Pirates of the Caribbean:
On Stranger Tides
By Sr. Rose Pacatte, F.S.P.
In this fourth “Pirates of the Caribbean” film, Captain Jack
Sparrow is once again trying to escape from the British – this time causing
pirate-style chaos right in the center London. He carriage-surfs, much to the
delight of the audience. He must discover who is impersonating him and how to
find a ship, since the Black Pearl has been sunk, while checking in with his
dad (Keith Richards) before shoving off.
This time, it is imperative that he beat the Spaniards and
his pirate nemesis Barbarossa (Geoffrey Rush), who has a legitimate commission
from King George to find the fountain of youth, before anyone else.
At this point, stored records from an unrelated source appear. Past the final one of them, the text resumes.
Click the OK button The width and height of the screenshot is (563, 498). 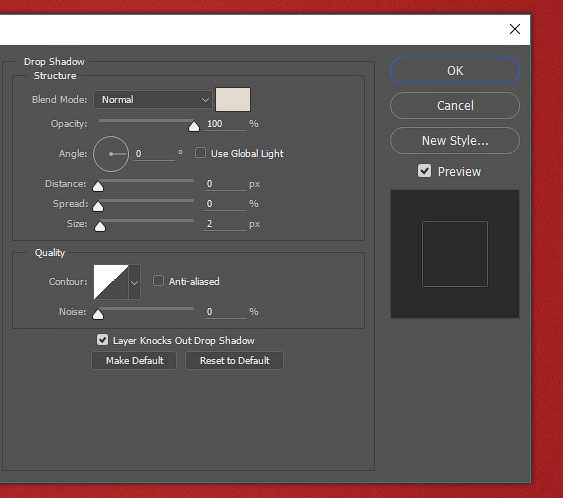pyautogui.click(x=455, y=71)
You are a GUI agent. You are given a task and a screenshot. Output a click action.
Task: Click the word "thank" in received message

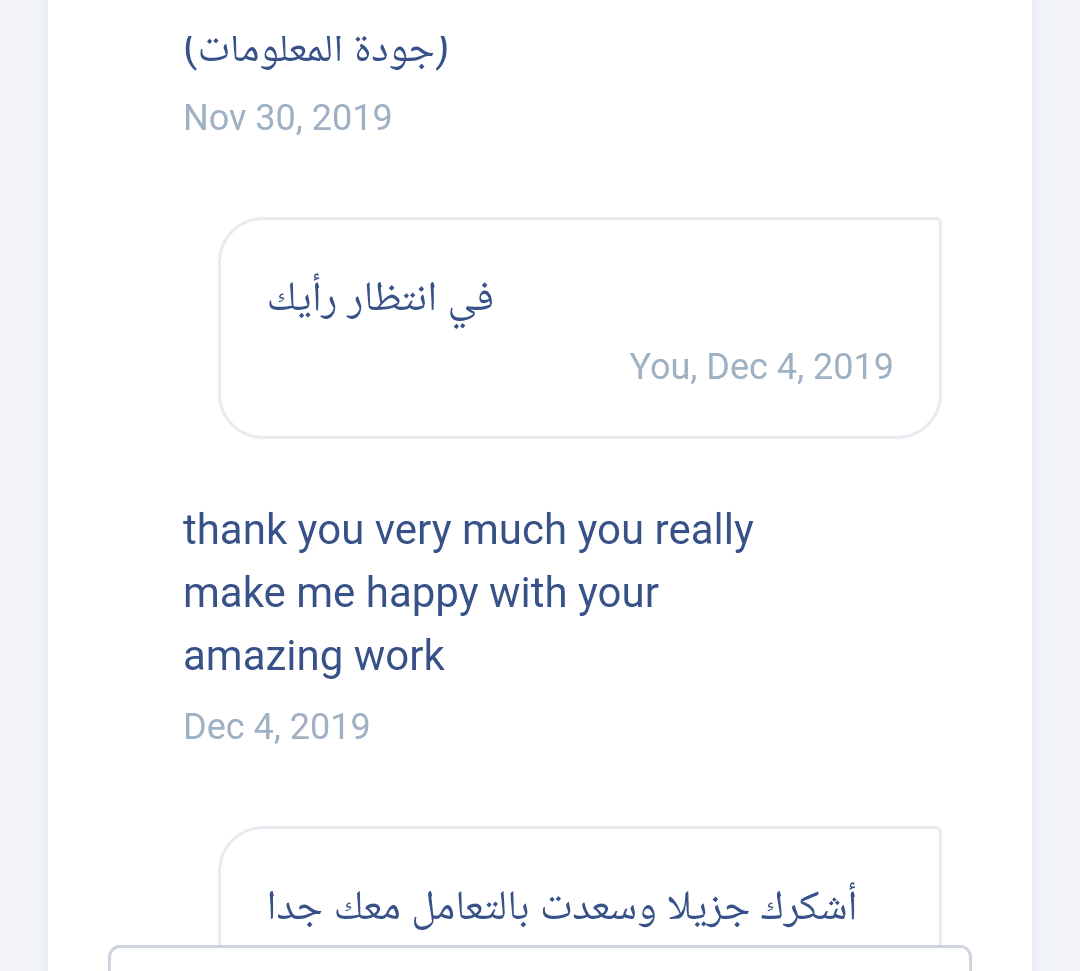click(x=234, y=530)
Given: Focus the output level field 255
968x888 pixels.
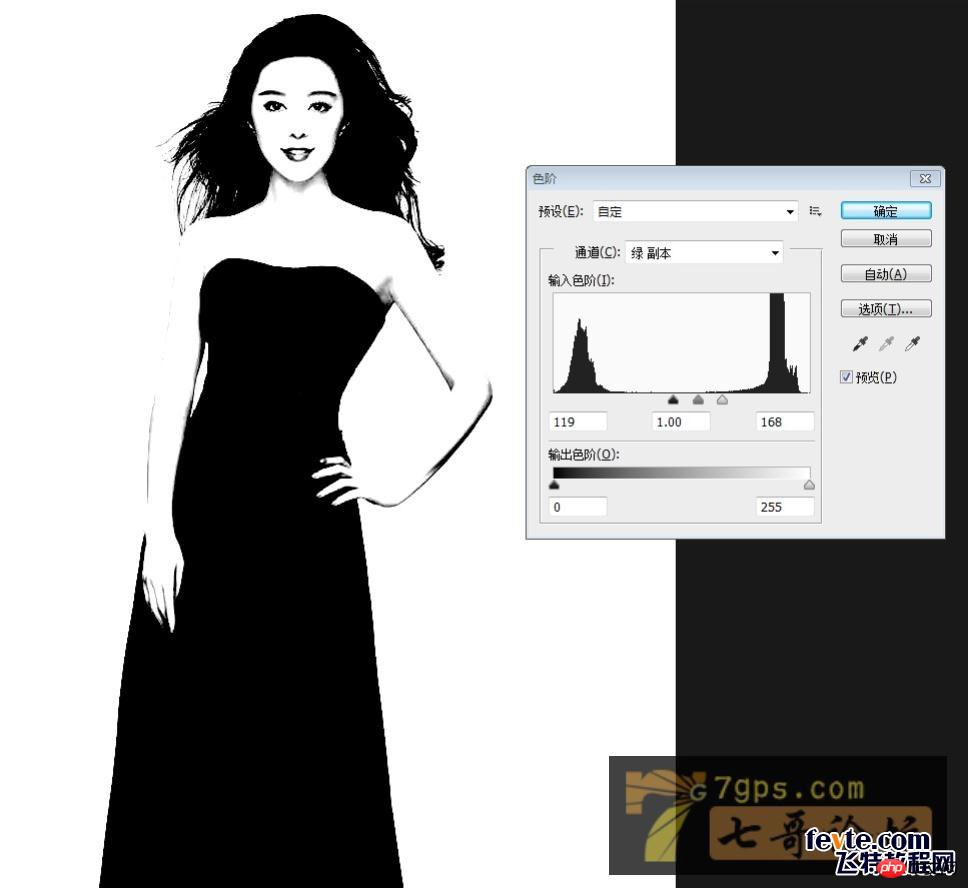Looking at the screenshot, I should point(785,507).
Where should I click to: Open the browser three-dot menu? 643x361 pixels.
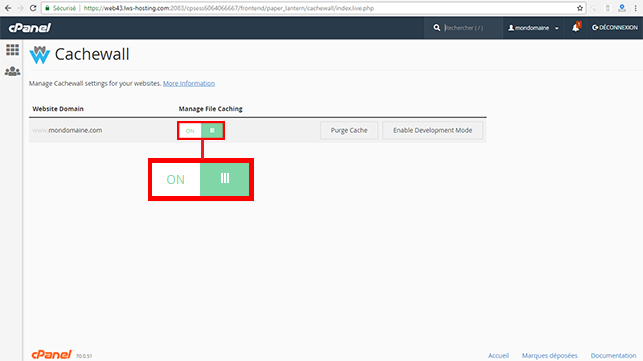pyautogui.click(x=636, y=8)
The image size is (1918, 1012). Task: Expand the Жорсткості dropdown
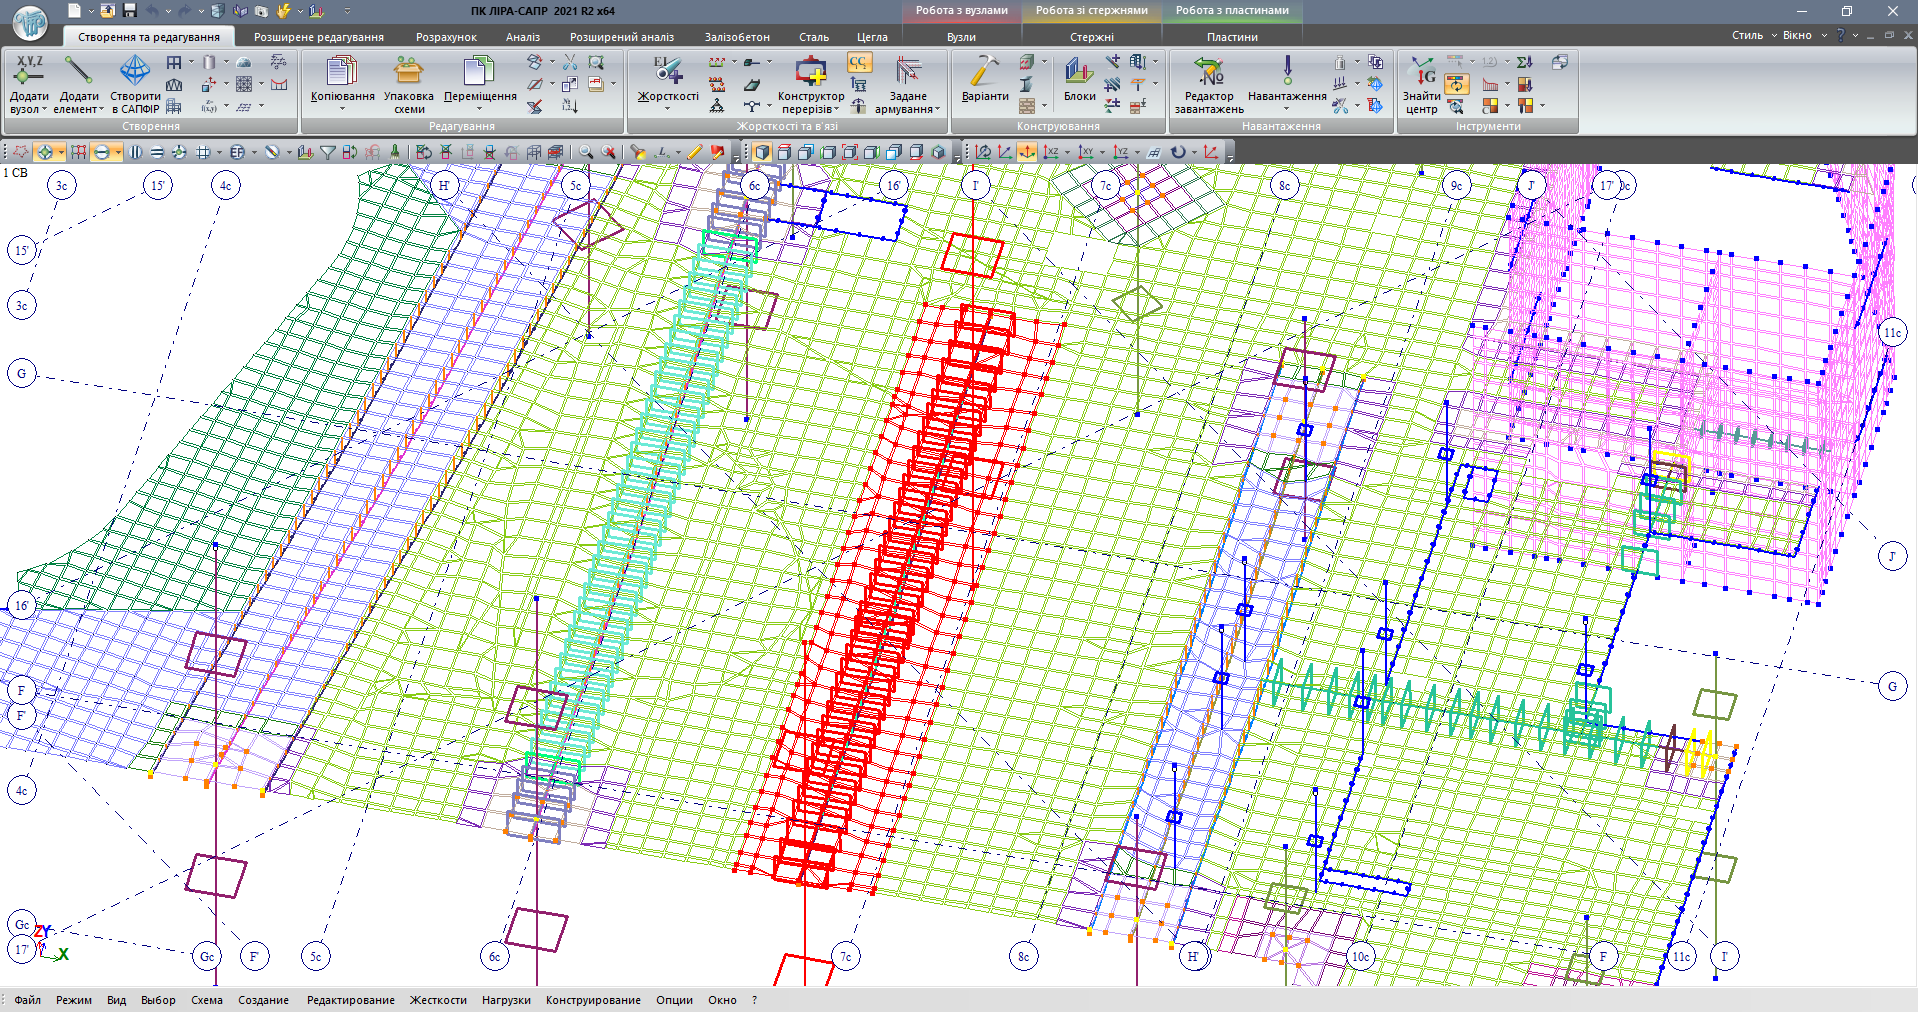[668, 108]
Sparrow ends up on the ship run by the pirate Blackbeard
(Ian McShane) and his supposed daughter, Anjelica (Penelope Cruz). Sparrow and
Anjelica know one another and they spend the film sparring with one another as
much as everyone else.
The film actually addresses themes of religion,
superstition, fantasy, redemption through mankind’s endless search for eternal
youth so as to avoid death. There’s commentary
on clerical missionaries and celibacy, but I am not sure how serious this is
meant to be. The voodoo doll, that everyone knows is superstition, calls for
some conversation between parents and children, just to make sure they
understand it as a comic device rather than a supernatural way to control
Any other film might get bogged down in details or a
message, but “On Stranger Tides” keeps tying the themes up with weaving rope
and sails – literally. The scenic effects, special effects, and art direction
express the complex craft of making a highly entertaining multimillion dollar
film that keeps our attention from the opening scene.
There are not many female characters in the
Pirates of the Caribbean franchise, and it is interesting to analyze their
roles in the stories. This is why you must stay with this film until the last
credit rolls, or you might get the wrong idea about who really wins the day.